[tahoe-dev] Fwd: On the value of "proofs"...

Wed Jan 28 23:02:33 PST 2009

On Wednesday 28 January 2009 08:22:40 pm zooko wrote:
> The chance that we made a significant mistake in our priors or in our
> math is much greater than 10^-9.

Priors, yes.  Math, no.  This isn't the same sort of math particle physicists 
are doing to evaluate safety factors of the LHC.  This math is far, far 
simpler, and extremely well-understood and in fact widely used by reliability 
engineers in just this way.  The fact that we may plug in higher individual 
reliability estimates than are common, and which combine in ways that are 
specifically designed to increase reliability in no way changes the 
fundamental validity of the computations.

There *is* a possibility that accumulated rounding error creates problems, but 
that's a separate matter, and one that's easy to address using standard 
techniques that are taught in any first-semester numerical analysis course.

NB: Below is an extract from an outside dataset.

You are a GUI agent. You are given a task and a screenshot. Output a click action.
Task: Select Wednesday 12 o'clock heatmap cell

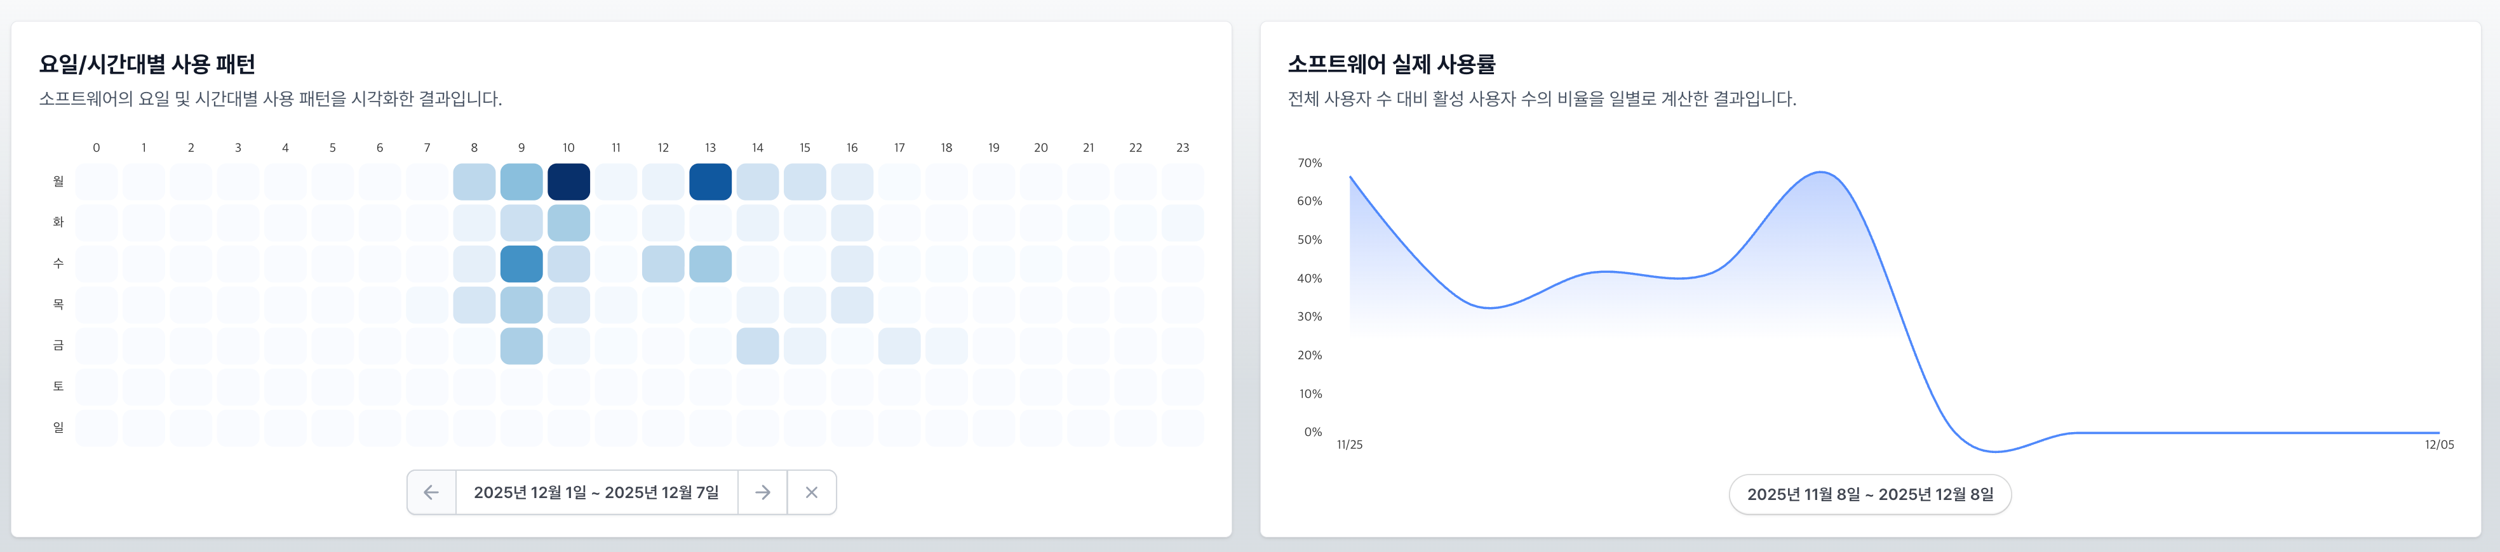tap(663, 264)
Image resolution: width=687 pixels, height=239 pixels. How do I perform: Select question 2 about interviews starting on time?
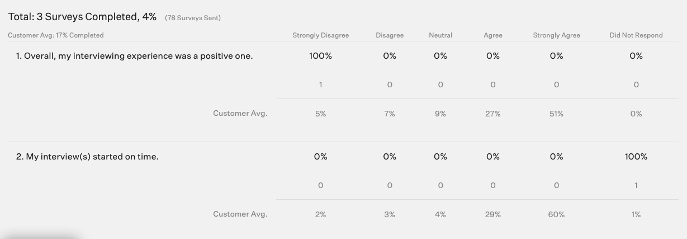(x=87, y=157)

Another solution, given the simplicity of the calculations, is to use 
arbitrary-precision numerical libraries and simply eliminate that 
possibility.

> Therefore, if our estimate tells us 
> that there is less than a 10^-9 chance of accidentally losing a file,
> we should not rely on that estimate.  It can be considered only an
> upper-bound on the reliability.

It depends on what you mean by "rely on".  If you mean "just figure that we're 
safe forever", then you're absolutely right.  The estimates should be 
continually refined by validating the input failure probabilities (at the 
per-server level there are enough failures to test the assumptions).  As data 
is accumulated over time, the whole-system reliability estimates will 
fluctuate.  When they fluctuate downward, the system should compensate by 
tuning the various parameters that affect reliability.

For large networks (assuming that actually happens), you can push on it from 
the other direction as well.  Given a 10^-9 probability of a file being lost, 
and 100 million files spread over enough servers we can reasonably call the 
file failure modes independent, the math says there's a 10% probability that 
at least one file will be lost -- so now you're back in the realm of 
measurable failures which can be used to validate the assumptions.

> The other basic argument is that failure probability of tahoe servers
> are not independent of each other.

Of course not.  That's the reason I switched from using a straight binomial 
distribution calculation to composing PMFs via convolution.  With the 
approach described in my paper you can DIRECTLY model the common failure 
modes.  Of course, you're still left with estimating the probability that 
Brian goes berserk in the machine room, and I don't know how you do that, but 
assuming you can come up with a reasonable number, the math can factor it in, 
correctly.

More generally, you make a list of individual and group failure modes, and an 
estimate for each, and I can combine them all to give you an overall estimate 
that is exactly as accurate as the inputs, no more and no less.

Clearly, then, the trick is figuring out how to obtain and verify good 
estimates for the various failure modes.  I think that can be done, though.  
And where there's doubt, the answer is to be pessimisitc.  If your 
pessimistic estimates still result in adequate overall reliability, then 
fine.  If not, then you need to adjust k, N, A and L until you do get 
acceptable outputs with pessimistic inputs.

	Shawn.